Fat Trap: What You need to Know
http://www.nytimes.com/2012/01/01/magazine/tara-parker-pope-fat-trap.html Researchers say they’re confirming the body fights fat reduction far more than once thought, and injections to decerase the hormones involved might be on the horizon.
…Beginning in 2009, he and his team recruited 50 obese men and women. The men weighed an average of 233 pounds; the women weighed about 200 pounds. Although some people dropped out of the study, most of the patients stuck with the extreme low-calorie diet, which consisted of special shakes called Optifast and two cups of low-starch vegetables, totaling just 500 to 550 calories a day for eight weeks. Ten weeks in, the dieters lost an average of 30 pounds.
At that point, the 34 patients who remained stopped dieting and began working to maintain the new lower weight. Nutritionists counseled them in person and by phone, promoting regular exercise and urging them to eat more vegetables and less fat. But despite the effort, they slowly began to put on weight. After a year, the patients already had regained an average of 11 of the pounds they struggled so hard to lose. They also reported feeling far more hungry and preoccupied with food than before they lost the weight.

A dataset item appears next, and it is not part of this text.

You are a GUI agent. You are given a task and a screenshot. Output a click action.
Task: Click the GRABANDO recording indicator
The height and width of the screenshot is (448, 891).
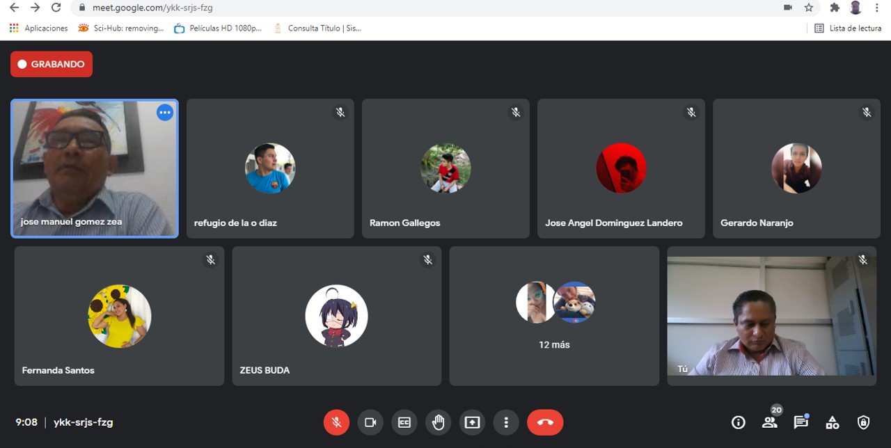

While researchers have known for decades that the body undergoes various metabolic and hormonal changes while it’s losing weight, the Australian team detected something new. A full year after significant weight loss, these men and women remained in what could be described as a biologically altered state. Their still-plump bodies were acting as if they were starving and were working overtime to regain the pounds they lost. For instance, a gastric hormone called ghrelin, often dubbed the “hunger hormone,” was about 20 percent higher than at the start of the study. Another hormone associated with suppressing hunger, peptide YY, was also abnormally low. Levels of leptin, a hormone that suppresses hunger and increases metabolism, also remained lower than expected. A cocktail of other hormones associated with hunger and metabolism all remained significantly changed compared to pre-dieting levels. It was almost as if weight loss had put their bodies into a unique metabolic state, a sort of post-dieting syndrome that set them apart from people who hadn’t tried to lose weight in the first place.